Provided data START

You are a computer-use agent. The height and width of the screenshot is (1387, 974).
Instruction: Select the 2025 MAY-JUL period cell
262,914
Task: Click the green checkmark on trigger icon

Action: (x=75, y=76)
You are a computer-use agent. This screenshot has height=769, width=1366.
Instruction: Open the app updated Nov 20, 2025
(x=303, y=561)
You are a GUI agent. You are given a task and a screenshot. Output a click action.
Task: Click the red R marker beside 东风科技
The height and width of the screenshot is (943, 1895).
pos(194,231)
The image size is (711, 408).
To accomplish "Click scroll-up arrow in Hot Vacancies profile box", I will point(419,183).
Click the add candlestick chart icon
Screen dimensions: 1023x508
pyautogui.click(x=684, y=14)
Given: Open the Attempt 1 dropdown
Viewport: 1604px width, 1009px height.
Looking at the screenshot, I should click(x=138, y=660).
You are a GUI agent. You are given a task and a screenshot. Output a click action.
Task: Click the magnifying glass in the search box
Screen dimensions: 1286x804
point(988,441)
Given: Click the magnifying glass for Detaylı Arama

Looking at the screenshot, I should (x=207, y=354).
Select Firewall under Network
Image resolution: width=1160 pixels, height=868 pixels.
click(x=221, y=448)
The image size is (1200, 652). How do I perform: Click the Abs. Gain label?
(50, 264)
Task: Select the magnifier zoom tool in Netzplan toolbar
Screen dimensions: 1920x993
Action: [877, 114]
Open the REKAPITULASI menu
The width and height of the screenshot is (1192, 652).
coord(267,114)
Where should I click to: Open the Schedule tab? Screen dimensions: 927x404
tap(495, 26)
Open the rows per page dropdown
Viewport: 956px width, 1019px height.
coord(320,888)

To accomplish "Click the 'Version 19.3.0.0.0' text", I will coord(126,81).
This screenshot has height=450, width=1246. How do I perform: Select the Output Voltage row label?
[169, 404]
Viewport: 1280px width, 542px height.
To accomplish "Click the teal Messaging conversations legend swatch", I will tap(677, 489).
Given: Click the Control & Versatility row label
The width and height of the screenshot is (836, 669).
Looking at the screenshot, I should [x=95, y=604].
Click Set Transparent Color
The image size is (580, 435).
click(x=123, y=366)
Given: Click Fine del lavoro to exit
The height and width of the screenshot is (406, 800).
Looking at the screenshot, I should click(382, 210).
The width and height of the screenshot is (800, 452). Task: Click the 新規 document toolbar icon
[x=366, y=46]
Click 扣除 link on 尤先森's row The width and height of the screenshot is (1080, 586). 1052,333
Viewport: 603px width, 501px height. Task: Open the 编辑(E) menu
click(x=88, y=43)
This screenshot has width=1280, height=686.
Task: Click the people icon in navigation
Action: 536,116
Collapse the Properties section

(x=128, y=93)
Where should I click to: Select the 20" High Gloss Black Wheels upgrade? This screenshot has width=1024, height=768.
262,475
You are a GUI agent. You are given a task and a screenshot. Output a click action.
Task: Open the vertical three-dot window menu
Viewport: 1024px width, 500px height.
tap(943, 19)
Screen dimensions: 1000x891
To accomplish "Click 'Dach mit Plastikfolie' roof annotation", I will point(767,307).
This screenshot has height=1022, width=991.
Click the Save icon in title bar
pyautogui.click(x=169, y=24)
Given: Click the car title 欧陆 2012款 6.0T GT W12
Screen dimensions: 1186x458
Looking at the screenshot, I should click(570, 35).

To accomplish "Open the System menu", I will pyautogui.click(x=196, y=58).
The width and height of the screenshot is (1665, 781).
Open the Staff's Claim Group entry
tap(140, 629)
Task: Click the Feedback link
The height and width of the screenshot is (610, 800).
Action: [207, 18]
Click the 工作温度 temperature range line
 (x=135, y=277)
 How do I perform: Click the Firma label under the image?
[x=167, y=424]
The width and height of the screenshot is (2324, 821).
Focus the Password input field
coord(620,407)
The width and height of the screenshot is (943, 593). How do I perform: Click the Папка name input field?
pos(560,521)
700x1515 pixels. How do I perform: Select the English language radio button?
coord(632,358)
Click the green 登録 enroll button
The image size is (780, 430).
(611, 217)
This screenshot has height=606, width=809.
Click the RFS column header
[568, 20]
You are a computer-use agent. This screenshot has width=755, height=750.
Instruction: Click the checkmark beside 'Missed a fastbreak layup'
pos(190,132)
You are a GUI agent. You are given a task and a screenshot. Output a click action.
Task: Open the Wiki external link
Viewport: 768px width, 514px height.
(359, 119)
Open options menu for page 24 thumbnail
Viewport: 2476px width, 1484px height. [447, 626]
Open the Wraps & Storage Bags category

Provided data END

## Aim of the exercise
Count every line in the entries above where the word "accomplish" appears; respond with the number alone.

## Reply to the exercise
5